> _Task instructions_: Look through the entries that follow and return each line that has the string "computer".

> _Dataset content_:

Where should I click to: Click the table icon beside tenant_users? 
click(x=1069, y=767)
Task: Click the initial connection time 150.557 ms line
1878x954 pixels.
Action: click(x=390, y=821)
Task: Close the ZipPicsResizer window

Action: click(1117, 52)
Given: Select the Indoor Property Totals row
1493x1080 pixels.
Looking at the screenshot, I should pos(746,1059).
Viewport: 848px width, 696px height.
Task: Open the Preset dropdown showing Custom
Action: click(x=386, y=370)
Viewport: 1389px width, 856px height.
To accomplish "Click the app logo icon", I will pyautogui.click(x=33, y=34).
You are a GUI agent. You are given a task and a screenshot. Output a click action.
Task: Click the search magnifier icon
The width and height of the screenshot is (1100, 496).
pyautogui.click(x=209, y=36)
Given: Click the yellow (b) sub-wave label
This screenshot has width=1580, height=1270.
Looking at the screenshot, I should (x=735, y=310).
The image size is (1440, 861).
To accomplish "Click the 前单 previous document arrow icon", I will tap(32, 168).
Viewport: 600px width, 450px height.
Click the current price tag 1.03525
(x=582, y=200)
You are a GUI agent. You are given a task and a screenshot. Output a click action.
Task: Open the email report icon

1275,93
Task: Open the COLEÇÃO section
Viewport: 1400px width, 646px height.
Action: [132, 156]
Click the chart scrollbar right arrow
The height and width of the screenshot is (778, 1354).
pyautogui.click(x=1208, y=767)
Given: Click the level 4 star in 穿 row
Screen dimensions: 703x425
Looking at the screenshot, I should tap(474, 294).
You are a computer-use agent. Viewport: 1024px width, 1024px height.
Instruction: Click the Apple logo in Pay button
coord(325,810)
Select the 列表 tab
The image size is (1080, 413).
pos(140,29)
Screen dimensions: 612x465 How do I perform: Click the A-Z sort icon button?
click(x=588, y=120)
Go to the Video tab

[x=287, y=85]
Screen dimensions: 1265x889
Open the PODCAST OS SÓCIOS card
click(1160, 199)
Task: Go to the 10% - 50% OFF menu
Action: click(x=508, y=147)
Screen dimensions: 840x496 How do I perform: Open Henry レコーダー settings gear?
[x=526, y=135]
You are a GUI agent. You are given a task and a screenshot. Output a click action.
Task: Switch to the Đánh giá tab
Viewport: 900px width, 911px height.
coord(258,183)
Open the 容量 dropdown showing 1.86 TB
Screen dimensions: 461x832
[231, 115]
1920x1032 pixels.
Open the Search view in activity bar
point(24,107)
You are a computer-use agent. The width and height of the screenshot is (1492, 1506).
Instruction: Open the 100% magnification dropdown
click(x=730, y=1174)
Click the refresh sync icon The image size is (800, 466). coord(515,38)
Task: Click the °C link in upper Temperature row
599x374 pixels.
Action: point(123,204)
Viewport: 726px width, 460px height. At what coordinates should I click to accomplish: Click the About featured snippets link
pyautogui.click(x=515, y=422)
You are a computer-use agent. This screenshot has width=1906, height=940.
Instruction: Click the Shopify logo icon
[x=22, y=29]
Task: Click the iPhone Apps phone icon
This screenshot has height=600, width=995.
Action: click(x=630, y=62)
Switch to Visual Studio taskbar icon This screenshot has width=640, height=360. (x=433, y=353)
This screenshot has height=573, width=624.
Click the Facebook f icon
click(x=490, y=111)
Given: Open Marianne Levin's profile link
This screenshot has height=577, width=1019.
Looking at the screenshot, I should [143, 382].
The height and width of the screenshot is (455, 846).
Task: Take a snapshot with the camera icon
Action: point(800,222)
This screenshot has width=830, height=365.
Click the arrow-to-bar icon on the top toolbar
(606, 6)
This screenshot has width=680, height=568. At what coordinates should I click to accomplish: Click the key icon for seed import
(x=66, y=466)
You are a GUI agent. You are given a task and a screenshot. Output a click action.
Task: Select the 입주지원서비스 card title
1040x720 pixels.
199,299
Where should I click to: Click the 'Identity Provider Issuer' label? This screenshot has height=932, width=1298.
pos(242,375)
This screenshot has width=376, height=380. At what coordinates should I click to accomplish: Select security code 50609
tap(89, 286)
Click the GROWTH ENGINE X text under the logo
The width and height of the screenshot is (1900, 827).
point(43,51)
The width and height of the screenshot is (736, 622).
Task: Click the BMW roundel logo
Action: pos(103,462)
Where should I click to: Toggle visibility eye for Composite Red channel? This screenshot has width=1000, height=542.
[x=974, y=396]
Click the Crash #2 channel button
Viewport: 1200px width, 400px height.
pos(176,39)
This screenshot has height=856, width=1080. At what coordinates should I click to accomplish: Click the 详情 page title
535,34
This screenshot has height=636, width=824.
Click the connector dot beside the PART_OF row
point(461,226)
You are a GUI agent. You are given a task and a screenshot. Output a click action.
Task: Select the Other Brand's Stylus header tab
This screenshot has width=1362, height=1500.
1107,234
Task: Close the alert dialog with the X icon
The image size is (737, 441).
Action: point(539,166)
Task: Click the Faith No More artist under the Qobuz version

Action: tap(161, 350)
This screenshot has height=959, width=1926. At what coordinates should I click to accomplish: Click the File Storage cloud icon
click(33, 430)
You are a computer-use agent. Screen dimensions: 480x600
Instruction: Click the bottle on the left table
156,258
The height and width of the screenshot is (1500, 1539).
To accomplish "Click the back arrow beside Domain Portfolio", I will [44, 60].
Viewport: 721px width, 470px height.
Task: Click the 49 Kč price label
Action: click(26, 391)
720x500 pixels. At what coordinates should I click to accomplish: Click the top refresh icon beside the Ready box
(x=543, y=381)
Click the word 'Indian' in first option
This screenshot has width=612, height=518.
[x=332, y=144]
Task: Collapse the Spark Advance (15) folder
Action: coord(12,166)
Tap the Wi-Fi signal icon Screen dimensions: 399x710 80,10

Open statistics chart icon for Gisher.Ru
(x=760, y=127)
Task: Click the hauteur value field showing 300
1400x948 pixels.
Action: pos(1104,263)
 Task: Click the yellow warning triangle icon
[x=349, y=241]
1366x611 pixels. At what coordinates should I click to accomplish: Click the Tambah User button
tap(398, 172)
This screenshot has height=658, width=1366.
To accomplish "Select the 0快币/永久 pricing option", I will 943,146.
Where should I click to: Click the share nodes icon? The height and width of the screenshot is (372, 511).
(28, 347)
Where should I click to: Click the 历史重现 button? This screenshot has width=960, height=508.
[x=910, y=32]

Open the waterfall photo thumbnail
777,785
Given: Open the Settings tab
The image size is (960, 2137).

> _Response_:
You are a computer-use agent. Viewport: 1024px width, 1024px height.
You are a computer-use agent. The width and height of the screenshot is (1492, 1506).
You are a computer-use agent. This screenshot has width=1906, height=940.
You are a computer-use agent. Screen dimensions: 480x600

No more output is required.